(Beginning of Text shown)

Miss Diva
- Predecessor: I Am She - Miss Universe India (2010 – 2012); Femina Miss India (1964 – 2009);
- Successor: Miss Universe India
- Formation: 2013; 13 years ago
- Headquarters: Mumbai
- Location: India;
- Official language: English
- Parent organization: Worldwide Media Pvt. Ltd.
- Affiliations: Miss Universe; (2013 – 2023); Miss Supranational; Miss Cosmo;

= Miss Diva =

National beauty pageant competition in India

The Miss Diva is a national beauty pageant in India that primarily selects India's representatives to Miss Supranational and Miss Cosmo.

From 2013 to 2023, the primary winner of Miss Diva represented India at Miss Universe, one of the big Four international beauty pageants. However, in 2024, the organization withdrew its Miss Universe license. Miss Diva Universe 2023 Shweta Sharda, was the last representative sent to Miss Universe 2023 by the Miss Diva organization.

==History==
Number of wins under Miss Diva
| Pageant | Wins |
| Miss Supranational | 2 |
| Miss Cosmo | 0 |
| Miss Universe | 1 |
| Miss Asia Pacific World | 1 |
| Miss Earth | 0 |
| Miss International | 0 |
Following the transfer of the Miss Universe franchise by the Miss Universe Organization to Bennett, Coleman and Co., a distinct Miss Diva pageant was established to select India's representatives for Miss Universe. Previously, Femina Miss India designated its winner to compete at Miss Universe. However, in 2010, Tantra Entertainment Private Limited, in partnership with former Miss Universe and renowned Bollywood actress Sushmita Sen, launched a separate pageant, I Am She-Miss Universe India, to send Indian delegates to Miss Universe.

Following 2012, Sushmita Sen and Tantra Entertainment relinquished the Miss Universe license, prompting the Femina Miss India Organization to assume rights for Miss Diva 2013.

(End of Text shown)

Task set:
A - Answer these questions from the Miss Diva article, each on its own line:
(i) Which company does the article list as the parent organization of Miss Diva?
(ii) Who was the last representative the Miss Diva organization sent to Miss Universe?
(iii) Which company partnered with Sushmita Sen in 2010 to launch I Am She-Miss Universe India?
B - Carry on the Miss Diva article from the end of its last sentence.

(Beginning of Record set)

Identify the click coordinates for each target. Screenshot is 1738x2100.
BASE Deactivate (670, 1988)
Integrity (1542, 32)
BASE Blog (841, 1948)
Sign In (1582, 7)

(End of Record set)

Expected outputs:
A -
(i) Worldwide Media Pvt. Ltd.
(ii) Shweta Sharda, Miss Diva Universe 2023
(iii) Tantra Entertainment Private Limited

B -
The inaugural Miss Diva pageant took place on 5 September 2013, in Mumbai. Fourteen finalists, meticulously selected from across the nation, vied for the coveted crown at the grand finale. Manasi Moghe, hailing from Mumbai, was declared the first-ever "Miss Diva Universe 2013" by the esteemed Zeenat Aman, Miss Asia Pacific 1970, and a renowned Bollywood actress. Gurleen Grewal, representing Punjab, was crowned "Miss Diva International 2013" by Sahar Biniaz, Miss Universe Canada 2012. Finally, Srishti Rana from Faridabad received the title of "Miss Diva Asia Pacific World 2013" from Bollywood's celebrated actress, Raveena Tandon.

In 2019, Liva Fluid Fashion secured the sponsorship rights for the Miss Diva pageant. The inaugural edition under their patronage was scheduled for 2020. As there was no pageant held in 2019, the Miss India Organization appointed Indian representatives for international competitions. Vartika Singh and Shefali Sood were selected to compete in Miss Universe 2019 and Miss Supranational 2019, respectively.

In 2024, Miss Diva organization withdrew the license to the Miss Universe organization in 2024 because they felt the organization had changed and needed to address internal issues. The Miss Diva organization has stated they will return to the Miss Universe once the issues has been resolved.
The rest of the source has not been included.